__TASK TO COMPLETE__
Count the lines in the listing below that contain the string "Viewport". Give only the number.

__________

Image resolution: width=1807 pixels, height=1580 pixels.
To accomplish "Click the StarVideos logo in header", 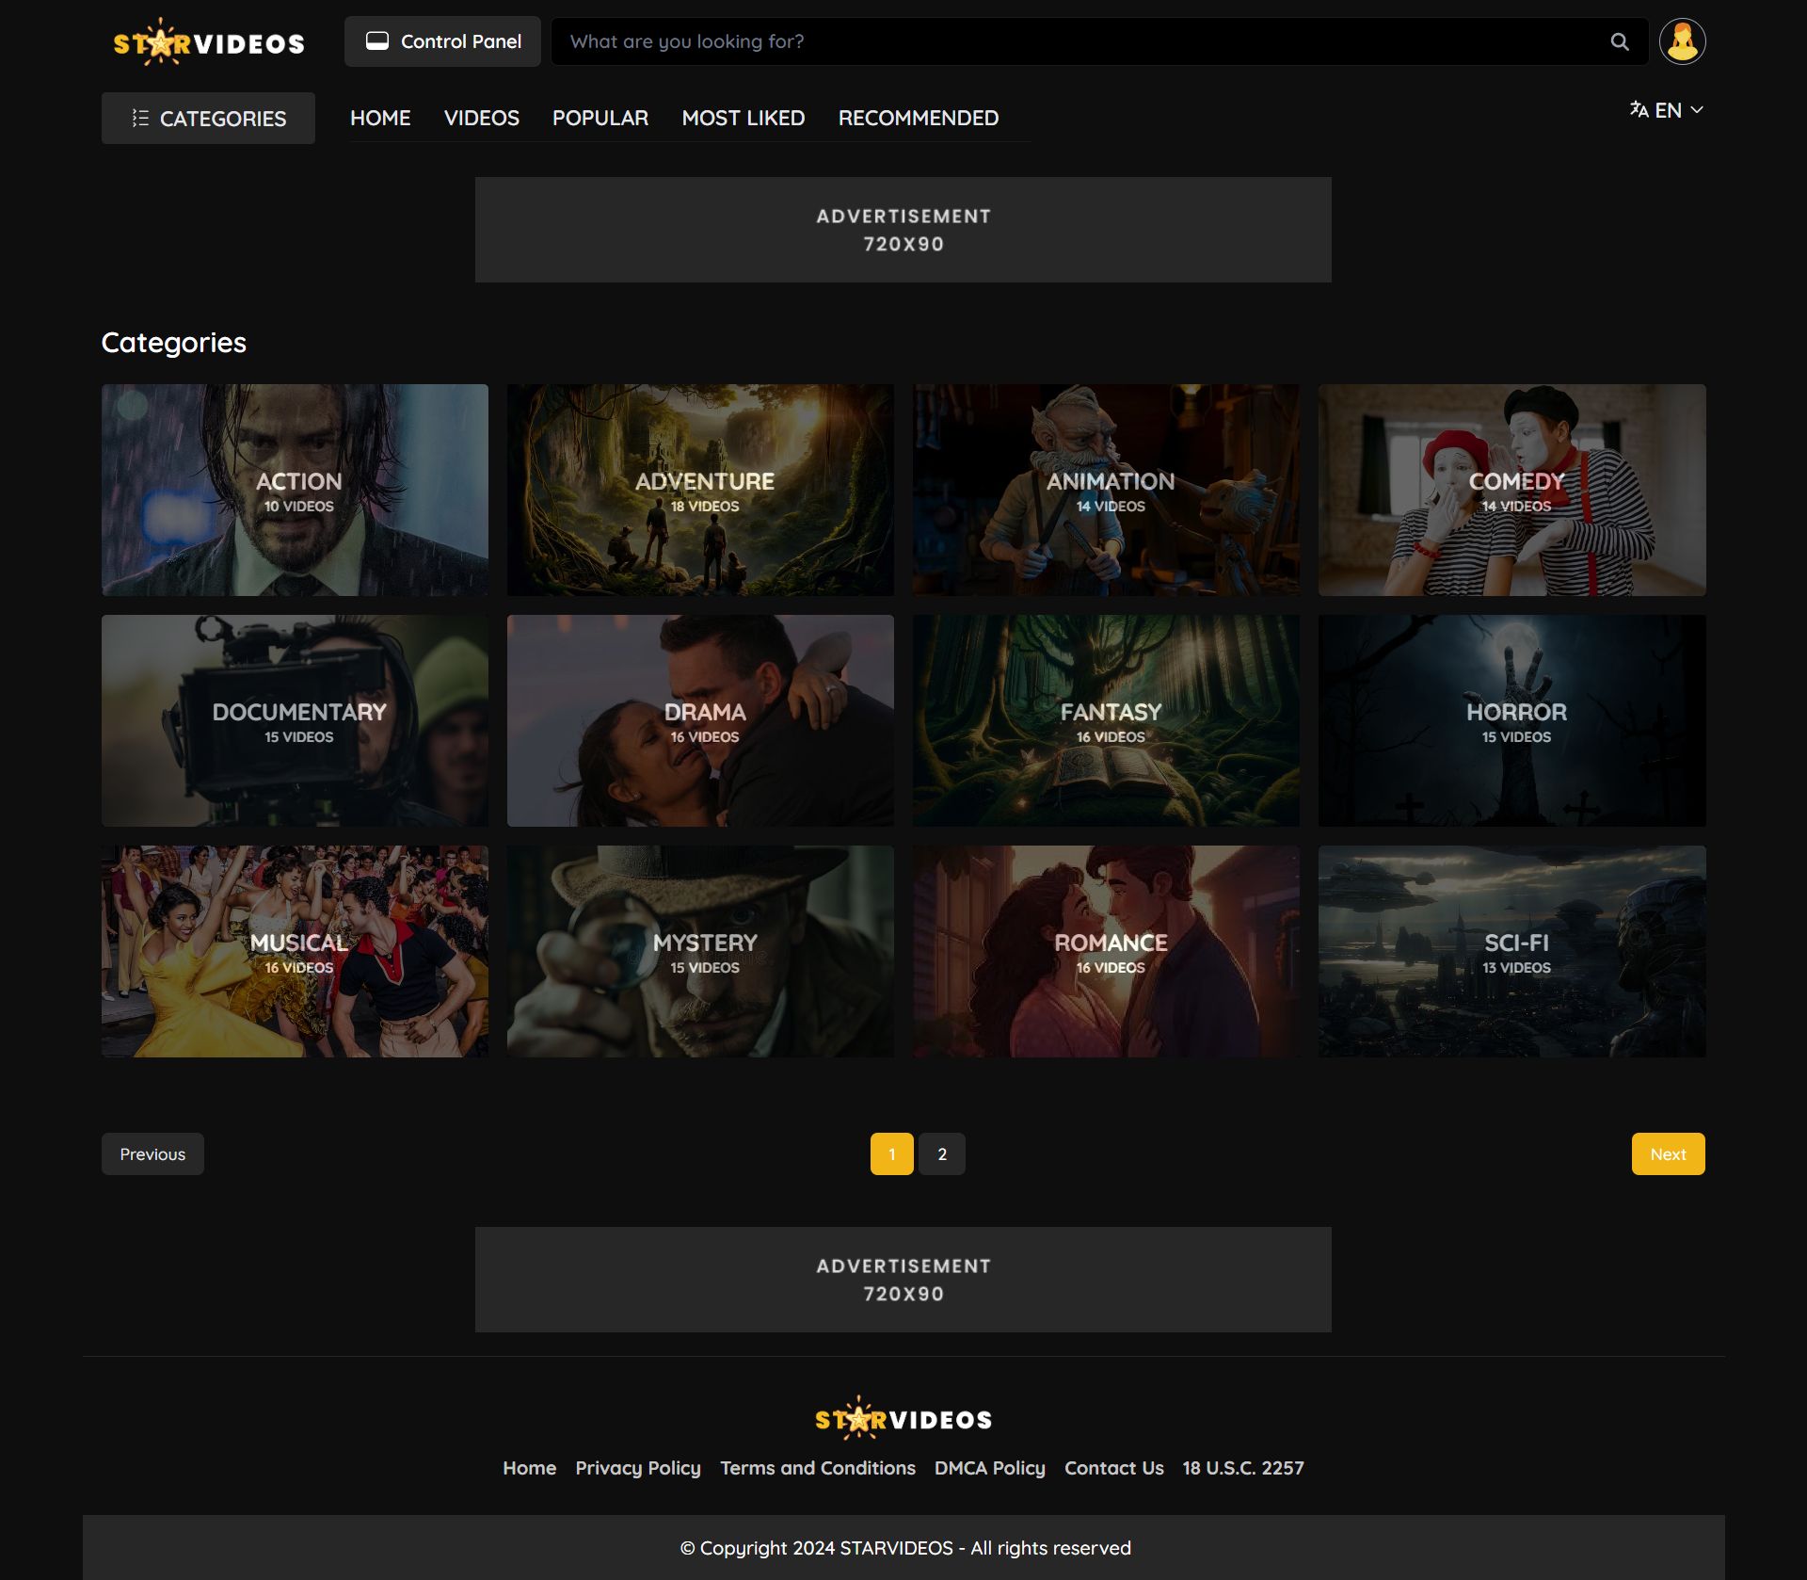I will [209, 42].
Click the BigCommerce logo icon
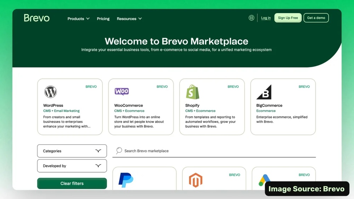Image resolution: width=354 pixels, height=199 pixels. pos(264,92)
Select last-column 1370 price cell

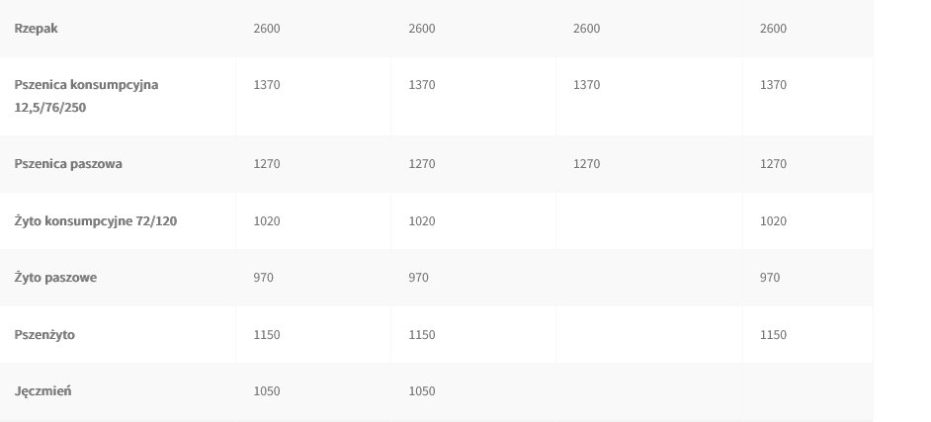tap(773, 85)
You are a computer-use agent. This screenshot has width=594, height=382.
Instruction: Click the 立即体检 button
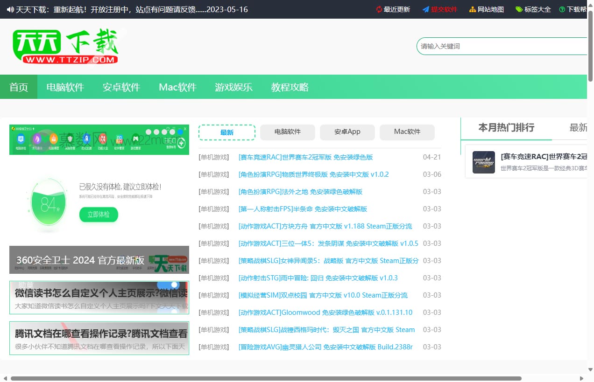98,214
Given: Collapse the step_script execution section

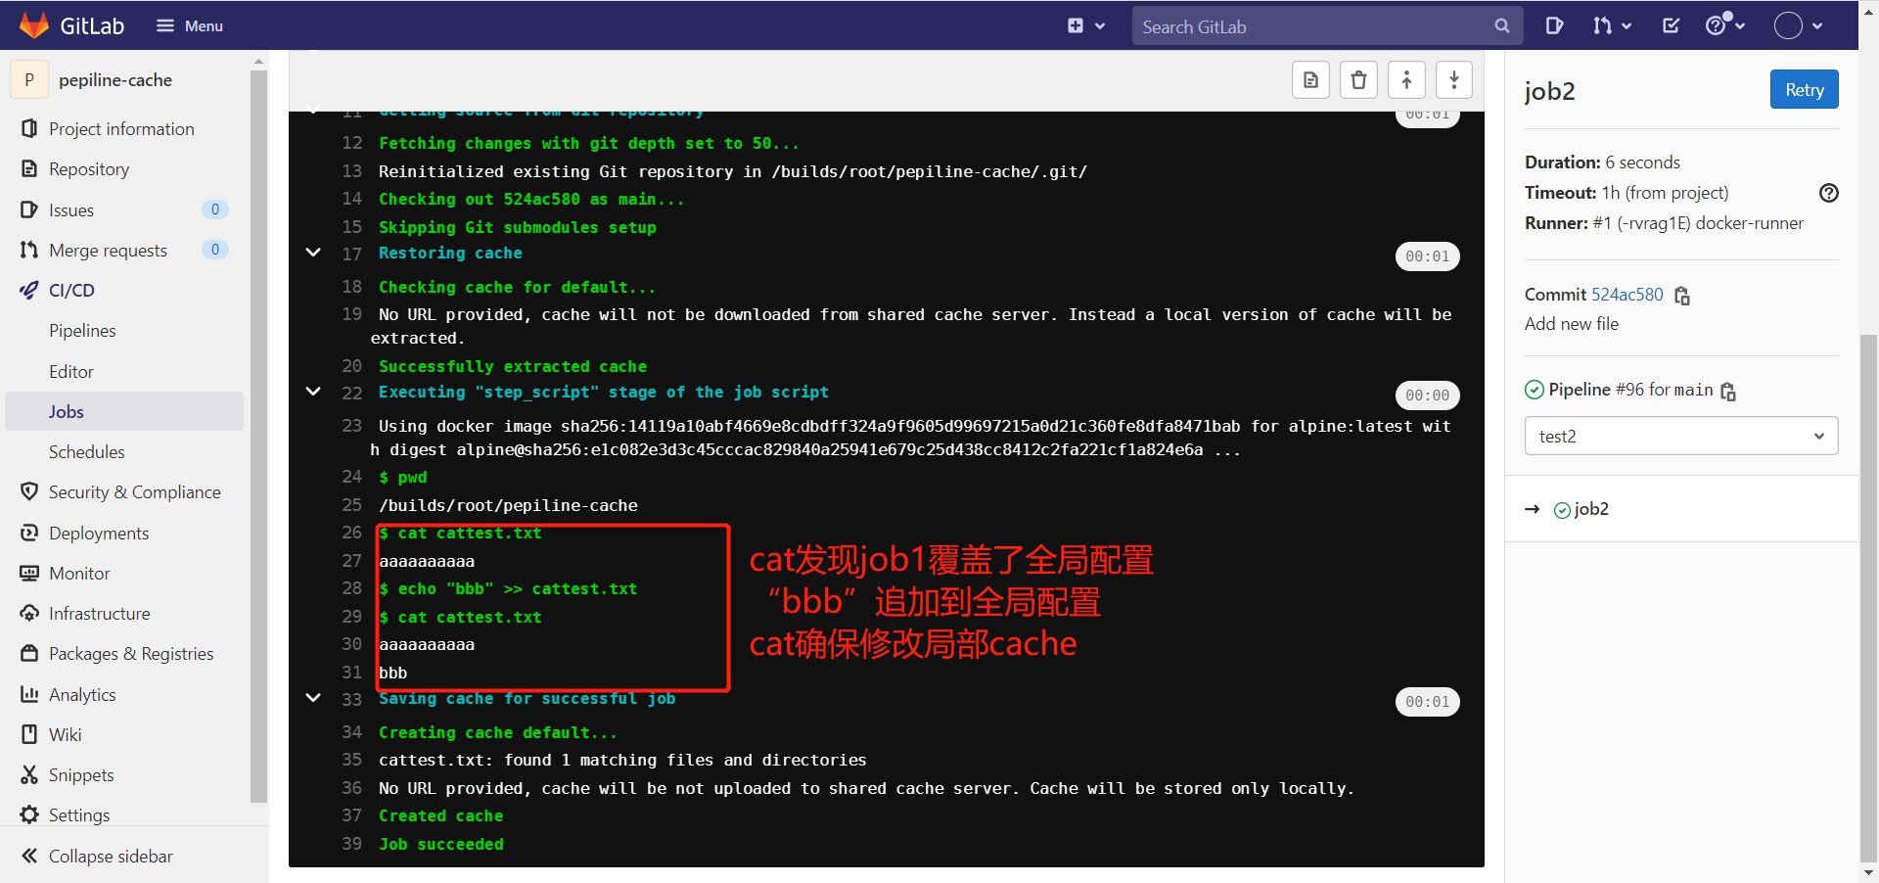Looking at the screenshot, I should point(313,392).

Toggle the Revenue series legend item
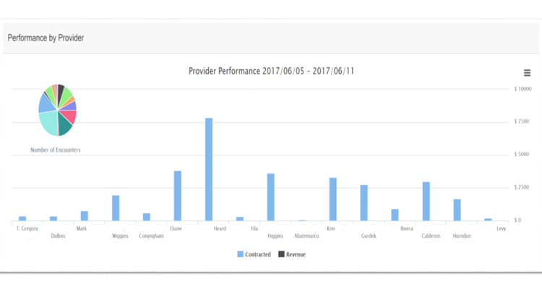pos(296,254)
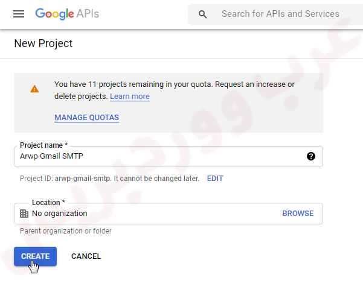
Task: Click the help icon in Project name
Action: [x=311, y=156]
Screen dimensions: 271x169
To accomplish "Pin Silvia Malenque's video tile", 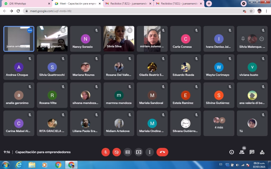I will [243, 39].
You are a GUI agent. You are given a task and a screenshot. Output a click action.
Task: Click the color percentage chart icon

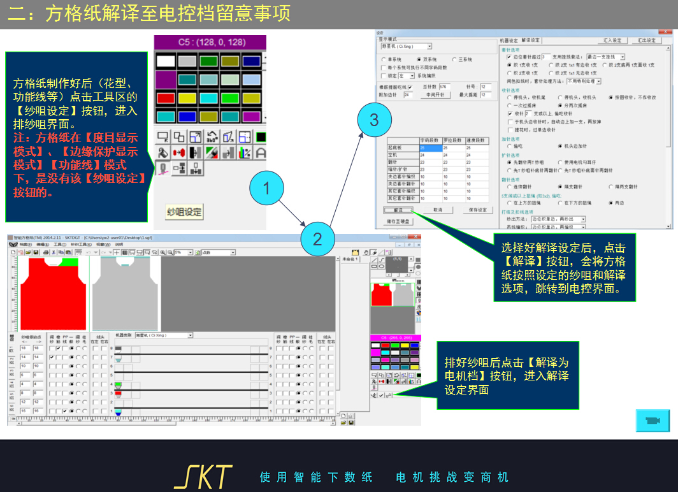coord(244,153)
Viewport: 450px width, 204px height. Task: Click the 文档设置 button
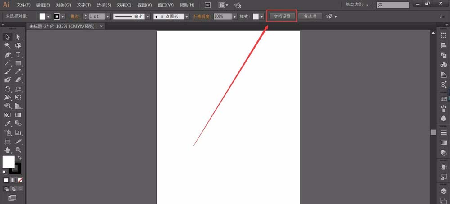coord(282,16)
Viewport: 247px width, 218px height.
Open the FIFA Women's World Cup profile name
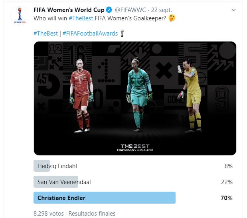click(x=69, y=10)
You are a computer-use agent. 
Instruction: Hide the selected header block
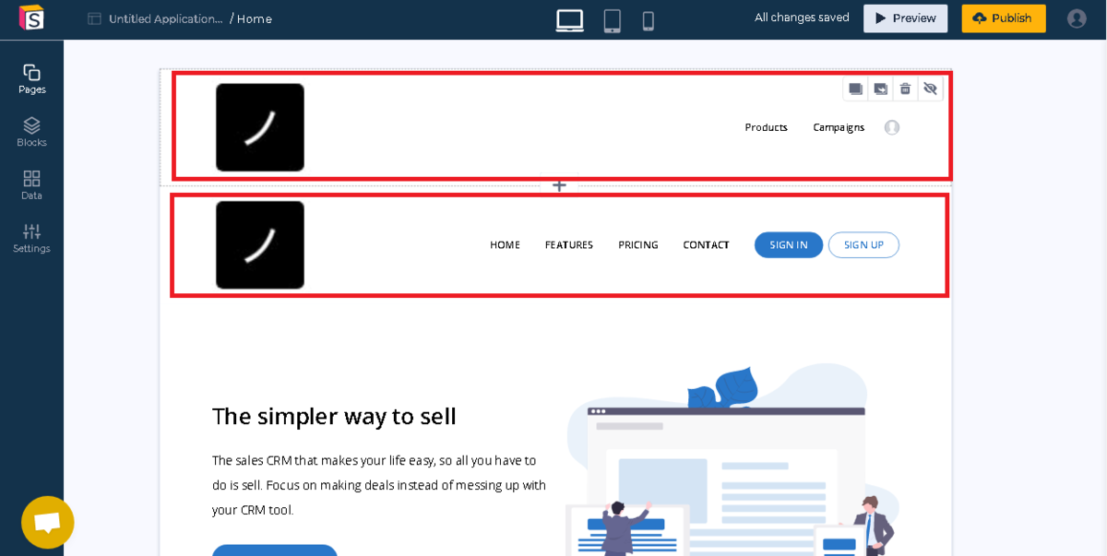coord(930,89)
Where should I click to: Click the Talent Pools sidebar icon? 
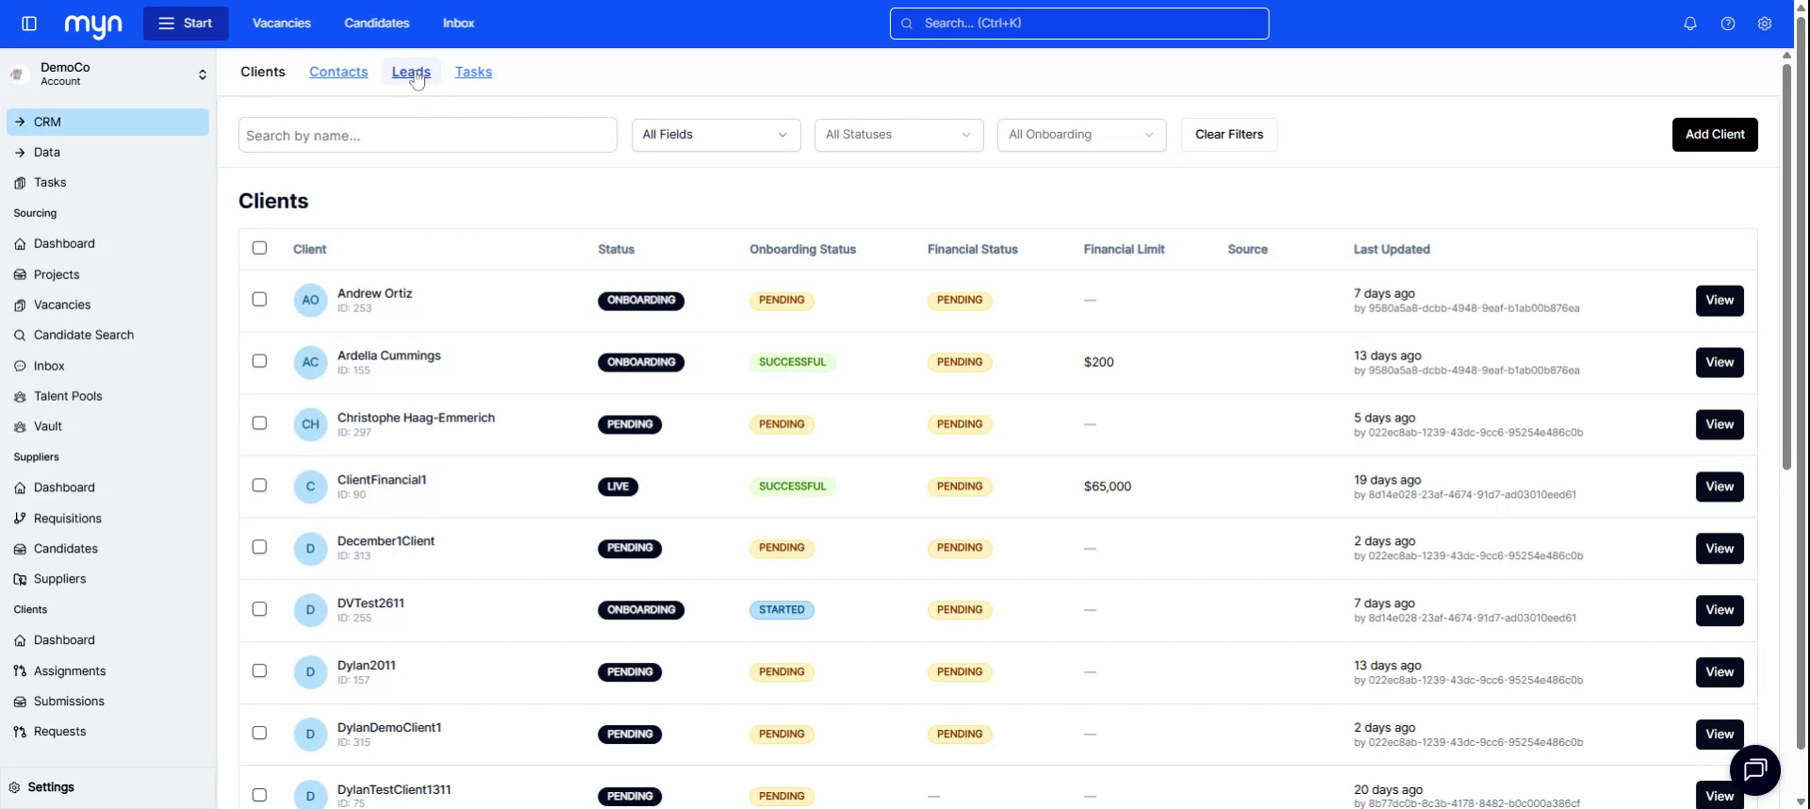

__________

__RESPONSE TO THIS EXERCISE__
2